3DSP. For calculation I am using following scheme 4.28(result) = 4.28(data) * 1.31(constants). Why.
1. I am using a little different way to port MAD to tms55xx and 3DSP hardware. I don't provide operation like MAD_mul, but I am provide full functions like IMDCT_36(), III_requantize(), frame_synthesis() and so on. These function is implemented on asm in C callable form. Why? Because this way give best compromise between decoder complexity and achieved performance. I have to utilize as small as possible of MIPS for decoding process. And same about memory usage.
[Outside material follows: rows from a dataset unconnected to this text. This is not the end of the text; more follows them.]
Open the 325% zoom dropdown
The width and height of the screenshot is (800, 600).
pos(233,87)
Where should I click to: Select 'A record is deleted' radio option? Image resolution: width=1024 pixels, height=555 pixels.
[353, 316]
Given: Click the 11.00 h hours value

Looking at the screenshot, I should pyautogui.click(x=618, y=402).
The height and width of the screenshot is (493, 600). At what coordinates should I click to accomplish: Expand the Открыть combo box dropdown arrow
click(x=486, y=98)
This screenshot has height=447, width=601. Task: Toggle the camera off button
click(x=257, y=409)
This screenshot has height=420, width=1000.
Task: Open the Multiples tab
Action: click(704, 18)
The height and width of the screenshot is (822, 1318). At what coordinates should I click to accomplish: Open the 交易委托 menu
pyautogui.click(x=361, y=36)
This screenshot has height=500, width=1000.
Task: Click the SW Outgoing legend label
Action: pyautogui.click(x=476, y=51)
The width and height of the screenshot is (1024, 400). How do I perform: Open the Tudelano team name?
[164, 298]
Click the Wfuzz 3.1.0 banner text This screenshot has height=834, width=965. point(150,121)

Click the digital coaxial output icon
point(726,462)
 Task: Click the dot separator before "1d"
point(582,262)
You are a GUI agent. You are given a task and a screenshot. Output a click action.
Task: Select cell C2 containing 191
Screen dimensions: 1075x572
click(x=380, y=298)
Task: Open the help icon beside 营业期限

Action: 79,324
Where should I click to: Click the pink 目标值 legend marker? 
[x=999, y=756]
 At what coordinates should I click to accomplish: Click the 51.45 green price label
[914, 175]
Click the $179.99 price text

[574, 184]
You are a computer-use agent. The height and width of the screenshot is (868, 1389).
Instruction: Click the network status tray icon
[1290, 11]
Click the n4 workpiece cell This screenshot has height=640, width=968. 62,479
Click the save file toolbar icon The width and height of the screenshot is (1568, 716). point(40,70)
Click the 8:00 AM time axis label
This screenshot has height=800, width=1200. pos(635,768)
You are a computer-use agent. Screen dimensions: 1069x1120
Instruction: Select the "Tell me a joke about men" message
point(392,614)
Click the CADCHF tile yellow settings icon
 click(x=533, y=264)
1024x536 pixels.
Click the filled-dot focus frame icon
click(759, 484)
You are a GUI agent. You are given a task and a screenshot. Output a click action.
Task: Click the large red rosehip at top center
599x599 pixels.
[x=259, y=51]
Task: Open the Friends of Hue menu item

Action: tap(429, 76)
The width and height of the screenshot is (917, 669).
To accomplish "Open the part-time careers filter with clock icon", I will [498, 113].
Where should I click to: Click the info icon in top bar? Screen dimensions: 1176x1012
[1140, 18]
For example: in III_requantize() I use Taylor approximation instead of big table for "is" and result is very good :) - More accurate than current III_requantize() function provide - this is a reason of initiating of discussion. Achieved differences between my implementation and MAD are +-1 and we find why and how to improve it. This +-1 at Xr[] data gives ~ +-25 at sbsamples[] and rms of ~1.2e-8. So I start to worry about it and initiate this discussion. As I said - we have found what and why and how to improve it.
2. 3DSP hardware. I work with sp3r5m version of 3DSP. This one has 32x32 multiplier and 4 48 bit accumulators. The 64 bits of result of multiplication is placed in 2 accumulators as follow bits[0..47] in accum_0 and bits[31..64] in accum_1 - yes they are 17 bits overlapped. as result of this hardware feature if I will use 4.28=4.28 x 4.28 - the 4.28 result will be split between 2 accumulators - and for extraction I have to use some additional action. In case of 1.31 constants the result is placed in acuum_1 and there is no problem for extraction. So you see this is only hardware specific - and I don't try to achieve additional accuracy by 1.31 constants :). 24 bits of correct result will fully satisfy for me :).
TF> One more thing accuracy test is to be done only for TF> compl.bit in ISO test streams I believe. Yes. I will use it - when I finish.
And one more - I have word document which describes the Xr[] calculation through Taylor approximation and some pictures for fixed point fractional multiplication. I can send it to all who is interested.